In underbalanced drilling operations, a rotating control head (RCH)
is an essential piece of wellhead equipment in order to provide
some barrier between wellbore pressure and the surface of the well.
A RCH is located at the top of the well bore to act as barrier and
prevent leakage of return fluid to the top of the wellhead so that
personnel on the rig floor are not exposed to produced liquid and
hazardous gases. An RCH operates with a rotating seal that fits
around the drill string. The rotating seal is housed in a bearing
assembly in the RCH. Because it operates as a barrier, the RCH is
often subjected to high-pressure differential from below. In order
for the RCH to work properly, stripper rubber elements designed to
seal the drill pipe must fit around the drill pipe closely. These
rubber elements are frequently changed on the job with new elements
to ensure proper functioning of the RCH. However, even with
frequent change of these elements, operators are often concerned
about the safety on the high-pressure wells, especially where
hazardous gases are expected with the return fluid. Additionally,
in relatively high-pressure gas wells the use of drilling fluid
density for controlling return flow pressure lowers production from
the well and requires the produced gas be recompressed before it is
fed into a service line or used for re-injection.

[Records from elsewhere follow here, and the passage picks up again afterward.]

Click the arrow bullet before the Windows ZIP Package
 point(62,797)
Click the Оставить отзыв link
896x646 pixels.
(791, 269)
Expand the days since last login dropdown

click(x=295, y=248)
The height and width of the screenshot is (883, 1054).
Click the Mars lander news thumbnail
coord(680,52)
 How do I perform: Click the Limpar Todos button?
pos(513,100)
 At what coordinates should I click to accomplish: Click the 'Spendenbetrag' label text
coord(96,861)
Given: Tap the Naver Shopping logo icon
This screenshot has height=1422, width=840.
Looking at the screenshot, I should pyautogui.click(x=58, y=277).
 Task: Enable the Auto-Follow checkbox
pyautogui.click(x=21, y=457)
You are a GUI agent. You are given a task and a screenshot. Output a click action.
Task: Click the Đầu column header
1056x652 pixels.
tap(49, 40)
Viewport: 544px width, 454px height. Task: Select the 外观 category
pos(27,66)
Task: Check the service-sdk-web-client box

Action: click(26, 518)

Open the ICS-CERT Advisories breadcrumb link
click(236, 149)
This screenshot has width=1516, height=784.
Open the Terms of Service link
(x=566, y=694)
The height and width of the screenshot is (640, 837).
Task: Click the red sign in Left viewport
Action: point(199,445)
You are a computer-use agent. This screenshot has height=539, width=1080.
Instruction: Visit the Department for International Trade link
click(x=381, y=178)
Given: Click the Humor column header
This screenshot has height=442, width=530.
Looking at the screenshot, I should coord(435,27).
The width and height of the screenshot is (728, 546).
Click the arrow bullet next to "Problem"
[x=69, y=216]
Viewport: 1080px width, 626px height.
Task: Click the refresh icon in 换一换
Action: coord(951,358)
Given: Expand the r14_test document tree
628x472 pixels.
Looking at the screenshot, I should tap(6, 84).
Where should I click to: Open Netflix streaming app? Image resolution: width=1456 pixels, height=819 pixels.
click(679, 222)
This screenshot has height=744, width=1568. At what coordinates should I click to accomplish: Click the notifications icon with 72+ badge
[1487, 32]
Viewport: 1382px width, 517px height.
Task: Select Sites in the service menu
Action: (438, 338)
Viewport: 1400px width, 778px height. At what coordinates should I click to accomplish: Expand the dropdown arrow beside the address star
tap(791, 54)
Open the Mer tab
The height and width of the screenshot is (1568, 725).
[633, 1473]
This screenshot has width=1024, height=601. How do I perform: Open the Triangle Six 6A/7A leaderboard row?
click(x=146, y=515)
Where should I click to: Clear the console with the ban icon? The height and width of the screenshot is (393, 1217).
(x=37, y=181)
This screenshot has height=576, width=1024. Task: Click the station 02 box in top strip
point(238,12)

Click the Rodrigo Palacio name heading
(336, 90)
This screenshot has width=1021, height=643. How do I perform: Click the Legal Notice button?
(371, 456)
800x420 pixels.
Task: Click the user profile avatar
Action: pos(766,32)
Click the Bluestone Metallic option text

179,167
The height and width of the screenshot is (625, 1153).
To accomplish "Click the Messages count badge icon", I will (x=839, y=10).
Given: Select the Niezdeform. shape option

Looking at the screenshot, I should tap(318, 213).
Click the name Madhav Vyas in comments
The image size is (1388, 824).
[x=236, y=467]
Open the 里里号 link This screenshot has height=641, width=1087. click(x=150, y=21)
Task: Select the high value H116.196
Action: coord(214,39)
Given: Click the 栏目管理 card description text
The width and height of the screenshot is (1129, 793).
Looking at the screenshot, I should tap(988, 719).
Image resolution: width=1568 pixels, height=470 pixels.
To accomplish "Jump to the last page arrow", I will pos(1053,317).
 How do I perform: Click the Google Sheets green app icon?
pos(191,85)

In another form of underbalanced drilling, two concentric casing
strings are disposed down the wellbore. Drilling fluid is pumped
into the drill string disposed inside the inner casing. A surface
RCH is connected to the drill string at the wellbore. Another fluid
is pumped into an annulus formed between the two casing strings.
Thereafter, both of the injected fluids return to the surface
through an annulus formed between the drill string and inner
casing. Gas rather then fluid may be pumped into the outer annulus
when drilling a low-pressure well to urge return fluid up the
annulus. Conversely, when drilling a high pressure well, fluid is
preferred because the hydrostatic head of the fluid can control a
wide range of downhole pressure. The operator can regulate the
downhole pressure by varying the flow rate of the second fluid.
This method has a positive effect on the rotating control head
(RCH) in high-pressure wells because the pressure of returning
fluid at the wellhead is reduced to the extent that there is added
friction loss. However, the RCH is not isolated from produced
fluids therefore imposes a safety risk on rig operators from
leakage of produced fluid due to a failure in the RCH.
A mudcap drilling system is yet another method of underbalanced
drilling. This drilling method is effective where the drilling
operator is faced with high annular pressure. FIG. 1 is a section
view showing a traditional mud cap drilling system. After a
borehole is drilled, a casing 30 is disposed therein and cemented
in the wellbore 15. A drill string 35 is disposed in the wellbore
15 creating an annulus 10 between the casing 30 and the drill
string 35. The drill operator loads the annulus 10 by pumping a
predetermined amount of heavy density fluid in an inlet port 60.
This fluid is designed to minimize gas migration up the annulus 10.
After the fluid reaches the predetermined hydrostatic pressure, the
drill operator shuts in an inlet port 60.
As illustrated on FIG. 1, the system includes a rotating control
head (RCH) 50 at the surface of the wellhead 15. The RCH 50
includes a seal that rotates with the drill string 35. The heavy
density fluid applies an upward pressure on the downward facing RCH
50, thereby sealing off the outer diameter of the drill string 35.
The purpose of the RCH 50 is to form a barrier between the heavy
density fluid mudcap and the rig floor. At this point, the shut in
surface pressure on the annulus plus the hydrostatic pressure
resulting from the heavy density fluid equals the formation
pressure. This annular column of heavy density fluid is held in
place by a pressure barrier 45 created between hydrostatic fluid
column pressure and the downhole pressure. To offset any annular
loses of fluid into to the formations 25, it may be necessary to
add fluid to the mudcap in the same sequence as it was initially
introduced. Additionally, the system also includes a blow out
preventor 55 (BOP) disposed at the surface of the well for use in
an emergency. Thereafter the mudcap is established, the drilling
operation may continue pumping clean fluid that is compatible with
the formation fluids down a drill string 30 exiting out nozzles in
a drill bit 40. A permeable formation fracture 25 receives the
drilling fluid as it pumped down the drill string 30. A term used
in the oil and gas industry called "bullheading" results due to the
formation of the barrier 45 at the bottom of the annular column 10
between the heavy density fluid and hydrocarbon formation pressure.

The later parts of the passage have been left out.